┌─ TESTO

Le resine siliconiche sono usate prevalentemente come vernici isolanti e come agenti impregnanti e incapsulanti. Un vasto uso di questi materiali viene fatto anche nelle vernici industriali.

Resine alchidiche

Le resine alchidiche sono poliesteri usati prevalentemente nel campo delle vernici organiche. Tra tutte le composizioni possibili quella sicuramente più comune è basata sull'utilizzo di anidride ptalica e glicerolo. Molte resine alchidiche sono modificate attraverso l'addizione di acidi grassi ricavati da oli vegetali o animali. Se questi acidi sono insaturi le resine che ne risultano sono del tipo che si asciuga all'aria.

Possono essere suddivise in due famiglie: le resine "lacquer", che prevedono nella fase di polimerizzazione soltanto la evaporazione del solvente, e quelle "varnish" in cui la polimerizzazione è accompagnata da reazioni chimiche tra i componenti.

Resine termoplastiche

Resine acriliche

I principali processi commerciali utilizzati per la produzione degli esteri acrilati sono basati sull’utilizzo della cianoidrina etilenica. Il metilmetaacrilato è prodotto attraverso il riscaldamento della acetoncianoidrina in presenza di acido solforico a formare il solfato di meataacrilammide. Quest’ultima reagisce con l’acqua a dare il metil metacrilato. Fogli di polimetilmetacrilato vengono prodotti attraverso processi di estrusione.

Il polimetilmetacrilato è un materiale termoplastico lineare con una struttura amorfa a causa dell’assenza di stereoregolarità nella struttura delle catene.

Copolimeri prodotti a partire da metilmetacrilato, etilacrilato e monomeri contenenti gruppi funzionali reattivi sono utilizzati spesso anche come resine termoindurenti. Le funzionalità possono essere derivate da dei gruppi ammidici, acidi, idrossilici o ossiranici.

Esistono molti altri polimeri acrilici come i poliacrilati, il poliacidoacrilico e il poliacidometacrilico.

└─
┌─ DATI DI PARTENZA

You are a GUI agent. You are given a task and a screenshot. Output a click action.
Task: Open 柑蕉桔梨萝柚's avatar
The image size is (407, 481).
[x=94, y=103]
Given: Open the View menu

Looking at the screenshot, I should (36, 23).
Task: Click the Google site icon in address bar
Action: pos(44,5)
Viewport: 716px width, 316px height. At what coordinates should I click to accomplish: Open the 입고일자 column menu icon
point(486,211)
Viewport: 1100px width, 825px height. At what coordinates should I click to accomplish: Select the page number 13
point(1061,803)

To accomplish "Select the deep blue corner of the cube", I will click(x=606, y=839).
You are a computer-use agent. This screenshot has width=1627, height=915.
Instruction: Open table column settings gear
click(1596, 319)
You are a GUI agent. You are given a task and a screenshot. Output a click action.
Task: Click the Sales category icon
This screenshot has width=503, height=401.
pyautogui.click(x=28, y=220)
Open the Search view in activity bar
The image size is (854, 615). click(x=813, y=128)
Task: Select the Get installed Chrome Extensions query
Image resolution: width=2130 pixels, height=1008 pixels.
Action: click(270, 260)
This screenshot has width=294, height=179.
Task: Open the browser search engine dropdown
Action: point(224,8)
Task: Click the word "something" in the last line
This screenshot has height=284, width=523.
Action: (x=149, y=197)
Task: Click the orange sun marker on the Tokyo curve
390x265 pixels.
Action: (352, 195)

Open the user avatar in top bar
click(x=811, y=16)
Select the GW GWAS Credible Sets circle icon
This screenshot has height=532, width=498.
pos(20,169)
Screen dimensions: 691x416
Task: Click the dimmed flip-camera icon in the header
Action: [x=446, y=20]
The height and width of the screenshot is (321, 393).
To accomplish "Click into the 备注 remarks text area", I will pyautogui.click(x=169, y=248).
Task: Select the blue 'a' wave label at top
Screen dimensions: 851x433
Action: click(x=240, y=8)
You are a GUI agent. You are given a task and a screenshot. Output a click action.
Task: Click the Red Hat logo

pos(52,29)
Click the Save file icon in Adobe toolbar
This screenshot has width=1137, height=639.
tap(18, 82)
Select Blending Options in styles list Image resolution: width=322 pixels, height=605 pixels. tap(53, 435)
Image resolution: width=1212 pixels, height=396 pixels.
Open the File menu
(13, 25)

└─

(COMPITI):
(1) Riporta tali e quali le righe dei record dalla riga con "Task: Click the orange" fino alla riga con "Action: [x=446, y=20]", entrambe comprese.
(2) Prosegui il testo sulle resine a partire dalla sua ultima frase.

(RISPOSTE AI COMPITI):
(1)
Task: Click the orange sun marker on the Tokyo curve
390x265 pixels.
Action: (352, 195)

Open the user avatar in top bar
click(x=811, y=16)
Select the GW GWAS Credible Sets circle icon
This screenshot has height=532, width=498.
pos(20,169)
Screen dimensions: 691x416
Task: Click the dimmed flip-camera icon in the header
Action: [x=446, y=20]

(2)
Grande importanza viene rivestita dai cianoacrilati. I monomeri di cianoacrilato rappresentano un adesivo molto potente. L’adesione ha luogo quando si crea un sottile strato di materiale tra le due superfici che devono essere legate assieme. La presenza di tracce di materiali basici (anche deboli come gli alcool o l’acqua) è sufficiente a catalizzare un processo di polimerizzazione anionica. L’adesione discende in parte dalla creazione di un legame meccanico tra il polimero e le superfici interessate e in parte dalla formazione di forze di legame secondario molto forti.

Policarbonati

Un policarbonato, caratterizzato dalla presenza del gruppo -OCOO-, può essere prodotto a partire dl fosgene e dal bisfenolo A o attraverso uno scambio esterico tra bisfenolo A e difenilcarbonato.

Come il nylon e le resine polieteri, questo polimero è un materiale termoplastico cristallino caratterizzato da proprietà meccaniche molto buone. Ha una resistenza all’impatto incredibilmente alta anche alle basse temperature che deve essere imputato alla presenza di un certo grado di disordine nella regione cristallina e un parziale ordinamento nelle regioni amorfe.

È caratterizzato da una bassa tendenza ad assorbire l’umidità atmosferica, una buona resistenza al calore e una buona stabilità termica ed ossidativa quando si trova allo stato fuso.

Può essere processato con le normali tecniche di stampaggio a soffiatura e di estrusione.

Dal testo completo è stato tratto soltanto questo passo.